__YOUR GOAL__: Below are some records. Set each one down exactly as it reads.

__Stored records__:
····················

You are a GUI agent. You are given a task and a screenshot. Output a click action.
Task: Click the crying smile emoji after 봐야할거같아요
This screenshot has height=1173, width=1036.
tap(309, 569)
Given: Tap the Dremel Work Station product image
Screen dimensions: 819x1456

····················

__EXERCISE RESPONSE__:
You are a GUI agent. You are given a task and a screenshot. Output a click action.
Task: Click the crying smile emoji after 봐야할거같아요
This screenshot has height=1173, width=1036.
tap(309, 569)
Given: Tap the Dremel Work Station product image
Screen dimensions: 819x1456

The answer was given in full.